**PROBLEMAS A RESOLVER:**
a - Que axioma sobre o silêncio é citado no texto sobre o cuidado ao falar ou escrever?
b - Prossiga com o texto sobre o cuidado ao falar ou escrever, a partir da última frase apresentada.

**TRECHO DO DOCUMENTO:**
———

Alerta ao falar ou escrever

Prólogo

Liminarmente é por dever vocacional que dou um alerta: Este texto não é (foi) escrito para o povão, para os mais simples, para adolescentes ou os que se comportam como tais! Faço-o para os que se dizem (Não é o meu caso) bons no que pensam, falam e escrevem.

Há um axioma que preestabelece, entre outras palavras: “Se o falar é de prata o silêncio é de ouro”. Há ocasiões em que o silêncio de uma pessoa torna-se mais sábio do que qualquer palavra que poderia ser pronunciada.

Dentro de uma sinagoga, na hora da prece, numa biblioteca, durante a fala de uma autoridade, numa audiência, calamos. Evitamos conversas e nos concentramos no serviço a Deus ou ficamos atentos às palavras de quem detém essa beatitude, a palavra. Esse silêncio em relação ao meio que nos cerca acaba tornando-se um momento de profunda reflexão e autoconhecimento em busca de nossa própria essência.

Além disto, o espaço reservado às preces, desta forma cumpre seu verdadeiro papel: tornar-se um recipiente de bênçãos e de sabedoria quando escutamos o sapiente discurso de quem detém a fala (Juiz, Promotor, Advogado, Líder Religioso, alguém mais experiente etc.).

“Você jamais terá de explicar alguma coisa que não disse” (Citação). Isso mesmo: Uma pessoa madura reflete antes de falar; um tolo fala, e então, depois de certa pressão, do subconsciente ou de outrem reflete sobre aquilo que disse. Certamente dar mão à palmatória, depois de constatar ter falado mais do que devia, será a melhor regra do bom senso.

———

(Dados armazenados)
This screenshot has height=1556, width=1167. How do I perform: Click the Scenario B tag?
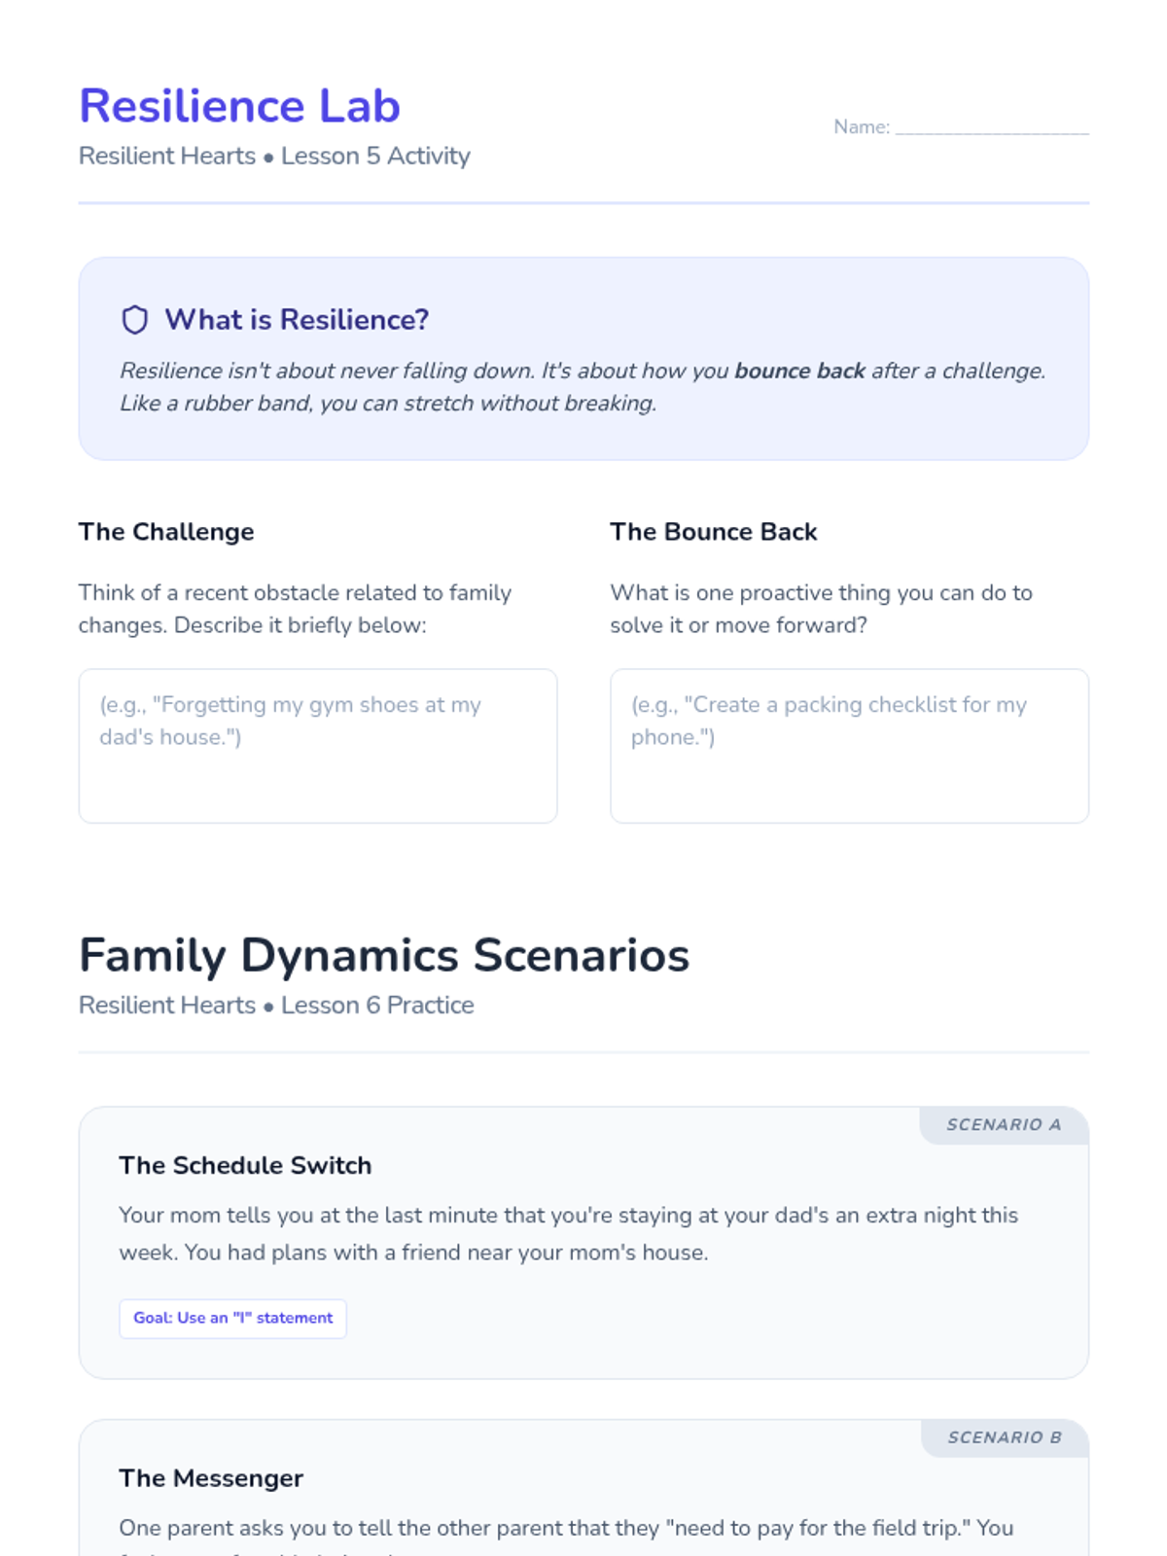tap(1005, 1437)
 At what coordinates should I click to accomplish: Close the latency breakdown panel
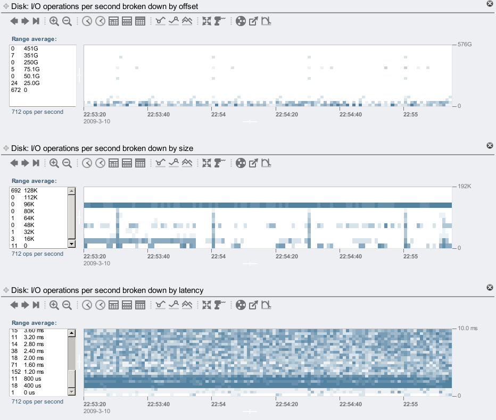point(490,288)
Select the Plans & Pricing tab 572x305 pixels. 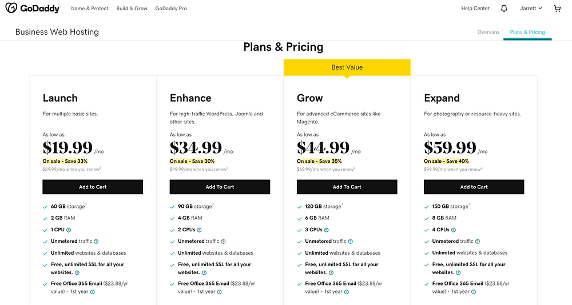tap(527, 33)
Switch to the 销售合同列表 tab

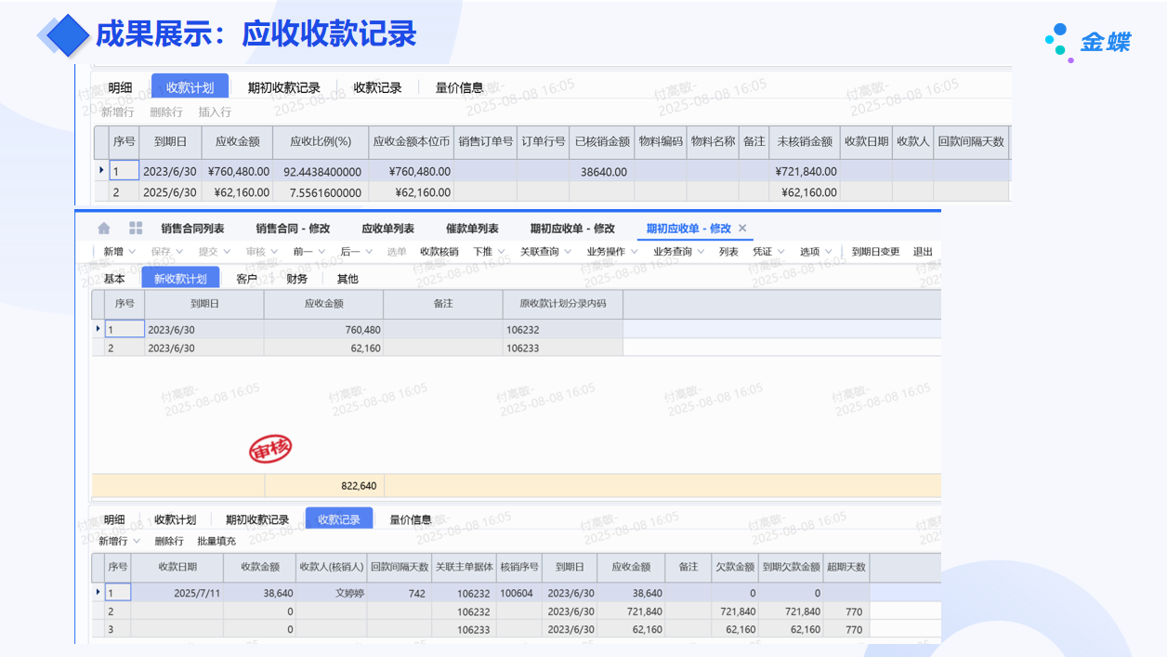tap(192, 229)
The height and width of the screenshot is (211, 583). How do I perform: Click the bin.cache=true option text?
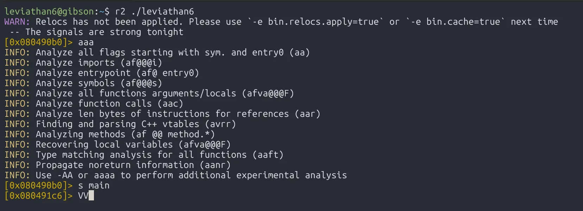pos(463,22)
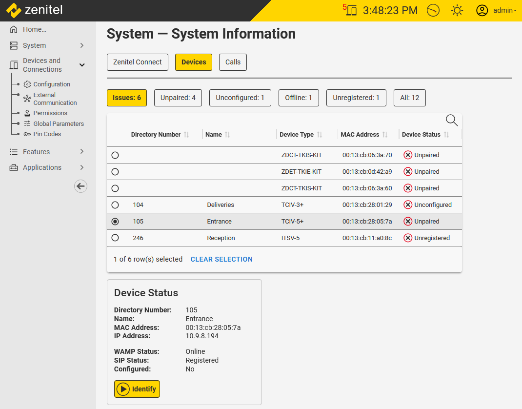The height and width of the screenshot is (409, 522).
Task: Collapse sidebar with the back arrow icon
Action: pyautogui.click(x=80, y=186)

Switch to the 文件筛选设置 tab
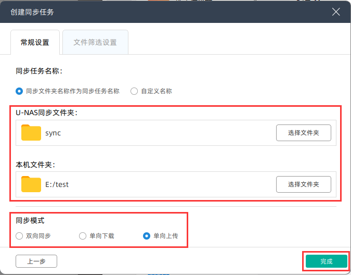click(x=95, y=42)
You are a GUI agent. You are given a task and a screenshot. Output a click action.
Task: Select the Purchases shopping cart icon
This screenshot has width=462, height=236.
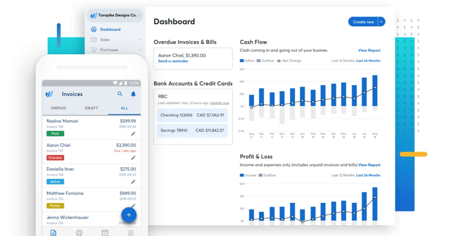pyautogui.click(x=94, y=50)
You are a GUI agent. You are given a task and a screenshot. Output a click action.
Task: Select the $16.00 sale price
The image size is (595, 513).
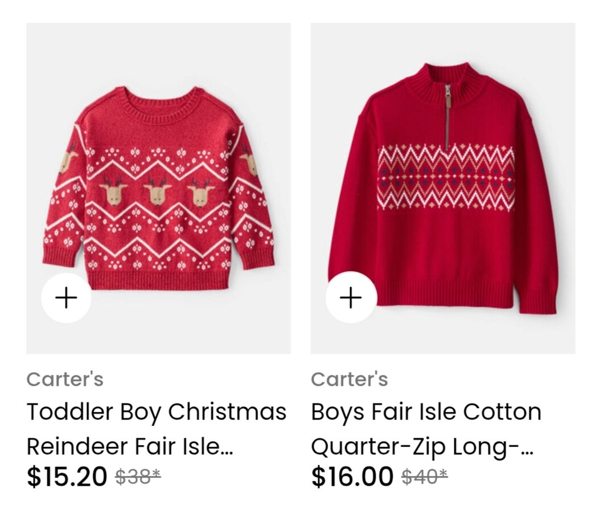[352, 476]
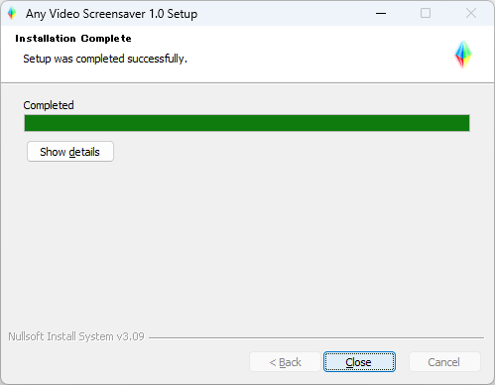Show details of the installation
The width and height of the screenshot is (495, 385).
[70, 152]
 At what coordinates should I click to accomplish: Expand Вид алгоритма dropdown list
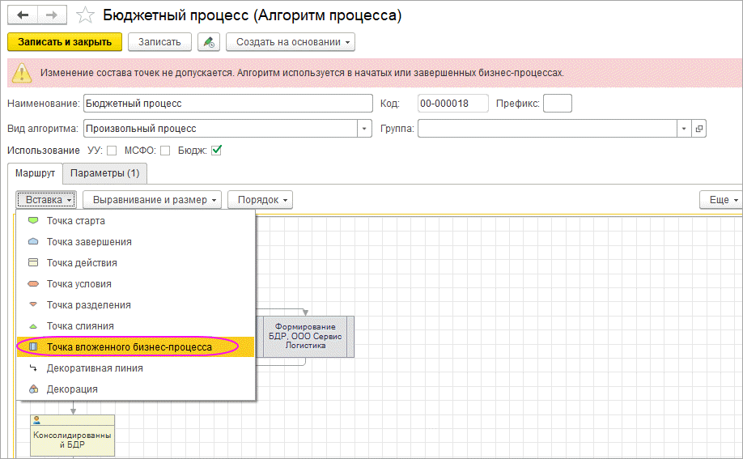tap(364, 128)
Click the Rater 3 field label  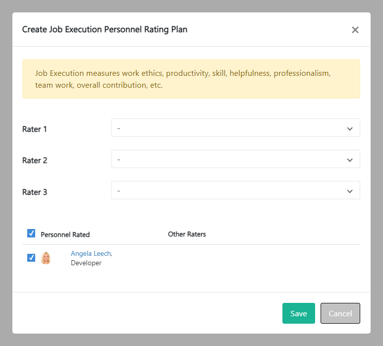[x=35, y=192]
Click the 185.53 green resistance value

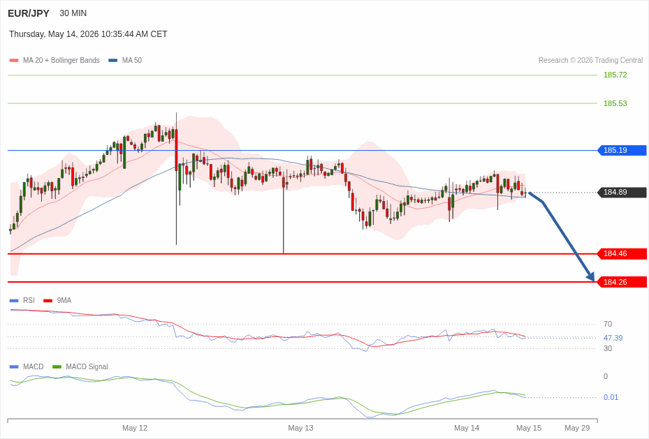click(x=615, y=103)
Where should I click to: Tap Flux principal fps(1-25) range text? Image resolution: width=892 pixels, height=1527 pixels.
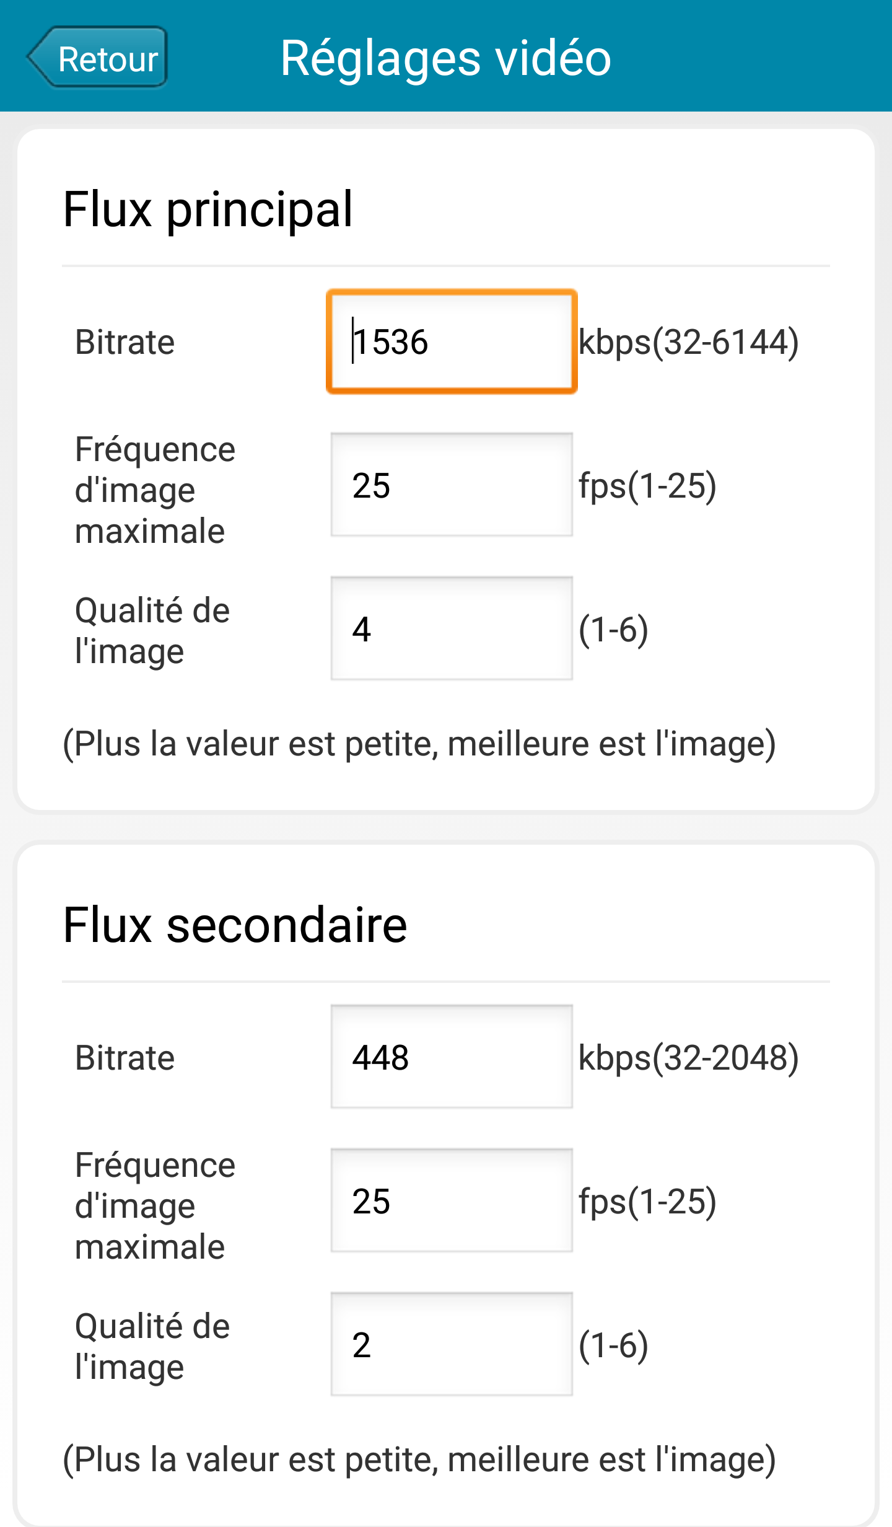click(x=647, y=485)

———

**RESPOSTAS DO EXERCÍCIO:**
a - "Se o falar é de prata o silêncio é de ouro."

b -
EXPLICANDO MELHOR O FALAR OU ESCREVER

O Dicionário Aurélio explica sobre a palavra pleonasmo:

1. É um substantivo masculino. Uso repetitivo de um conceito ou redundância de um termo, que, se não for vicioso, pode intensificar a força expressiva do discurso [p.ex.: principal protagonista, monopólio exclusivo]

2. Excesso de palavras para expressar um ideia; CIRCUNLÓQUIO

3. Qualidade do que é supérfluo; INUTILIDADE; SUPERFLUIDADE

[F.: Do lat. tard. pleonasmus. Cf.: tautologia]

Trata-se de uma redundância de termos que em certos casos tem emprego legítimo, para conferir à expressão mais vigor, ou clareza. Ex.: “Vi com estes olhos que a terra há de comer.”. Termo genérico, que tanto pode adornar a linguagem, como torná-la feia e sem encanto.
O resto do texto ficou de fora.